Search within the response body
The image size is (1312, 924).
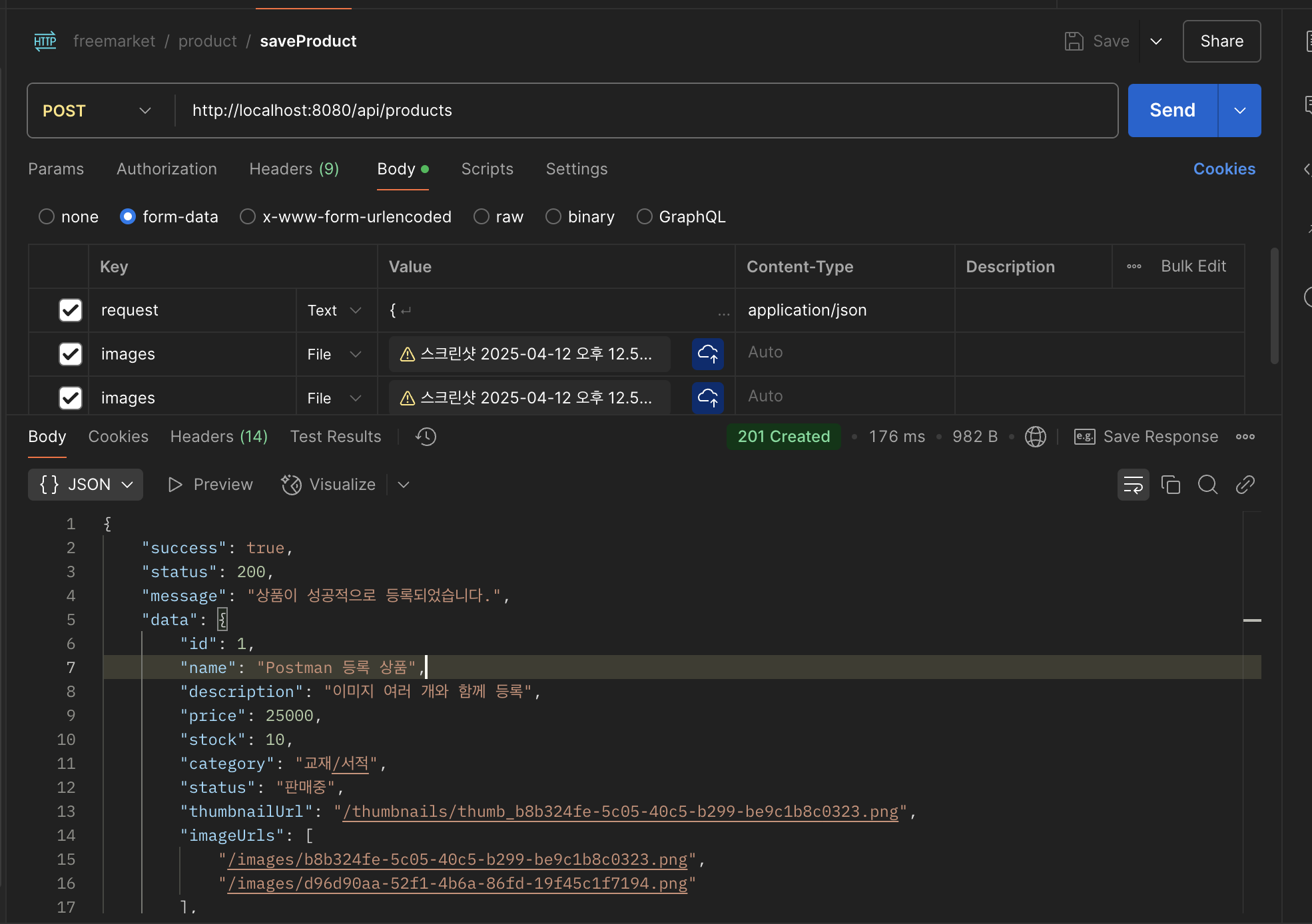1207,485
...
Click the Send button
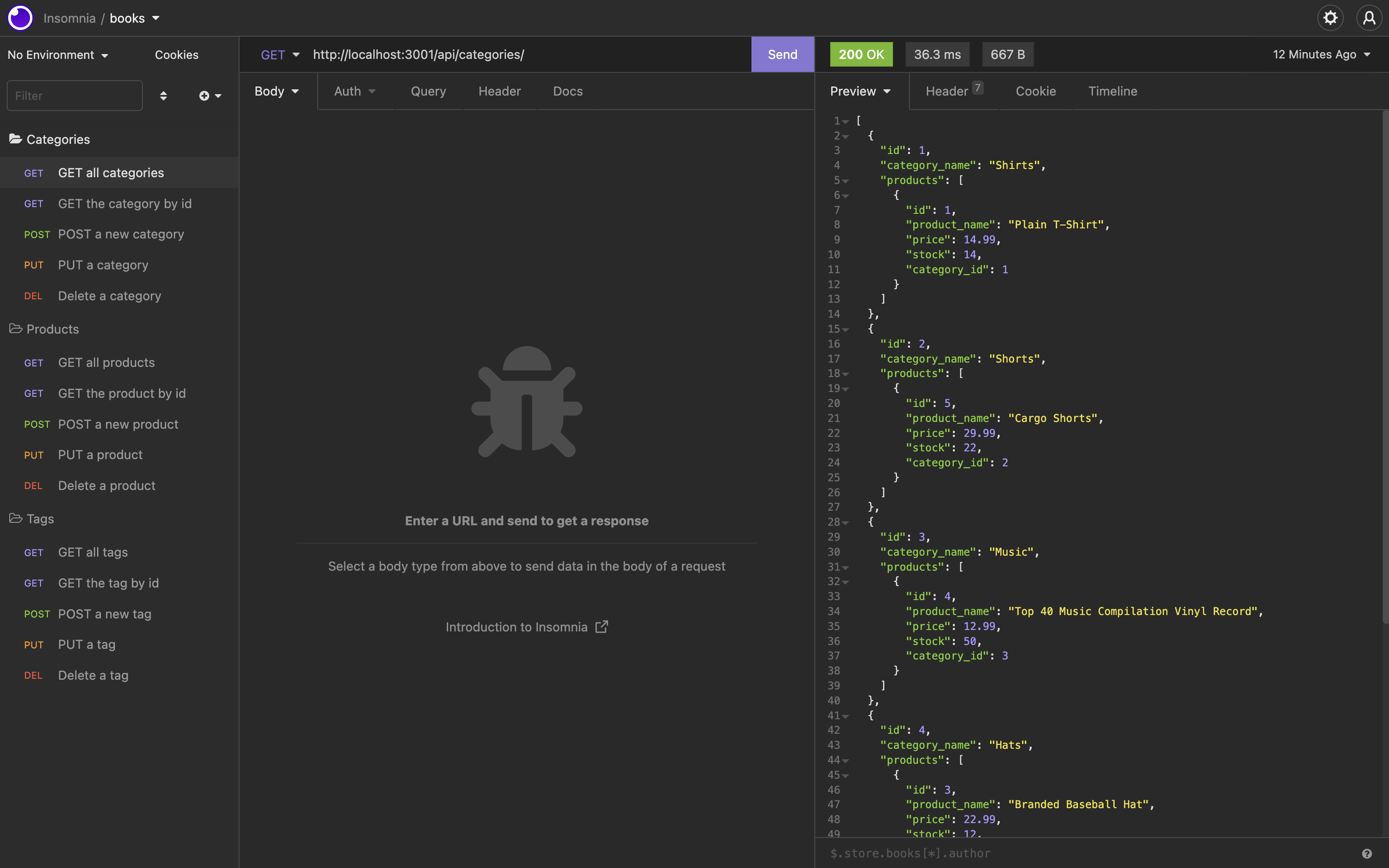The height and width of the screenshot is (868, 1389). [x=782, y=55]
* * *
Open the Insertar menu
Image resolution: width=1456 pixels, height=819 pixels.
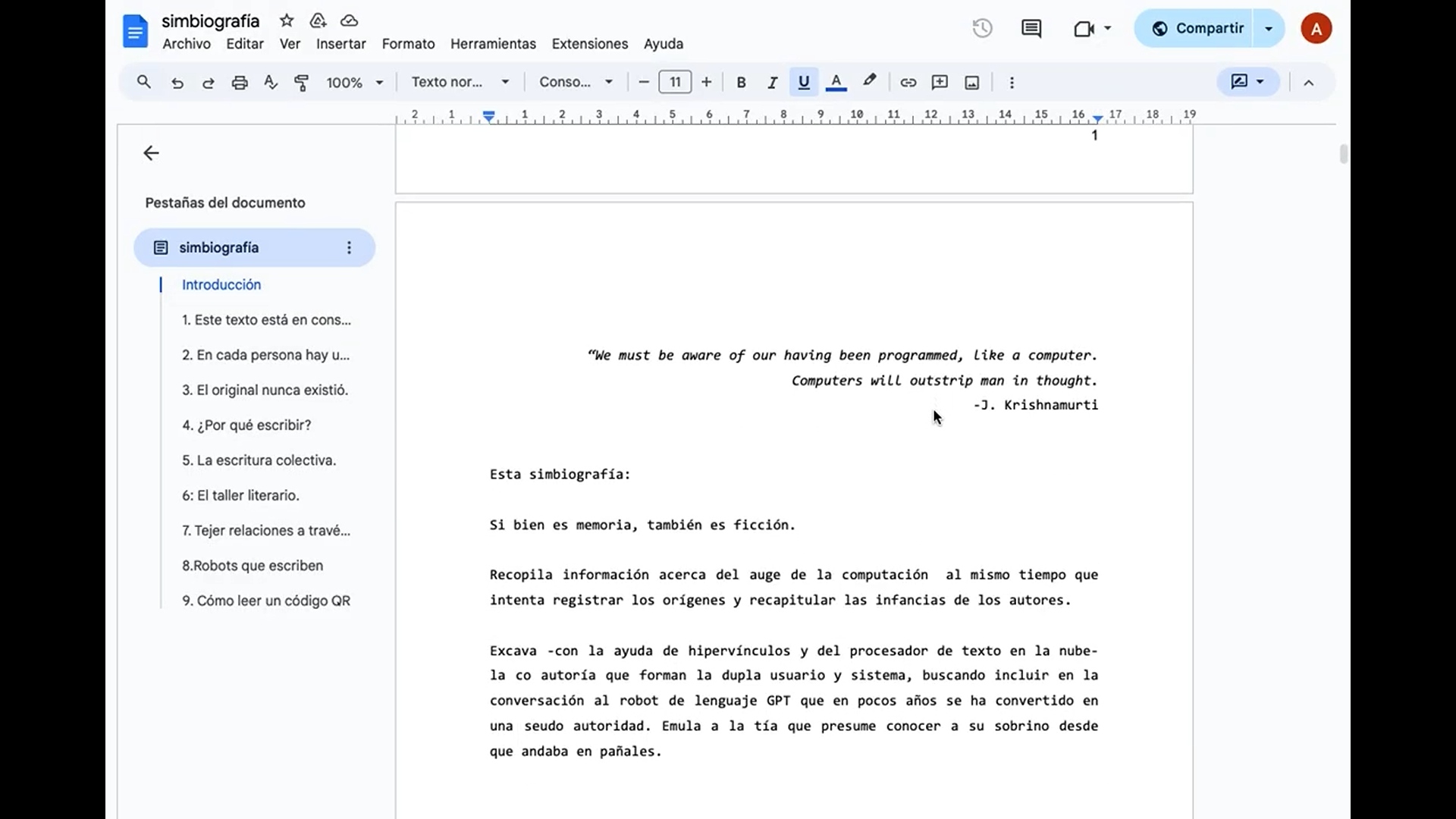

ASSIGNED TASK:
An exact copy of the lines above, from the one containing "Open the Insertar menu" down to the one containing "Image resolution: width=1456" and including both, is the whole answer; retype it and nothing else.

FINAL ANSWER:
Open the Insertar menu
Image resolution: width=1456 pixels, height=819 pixels.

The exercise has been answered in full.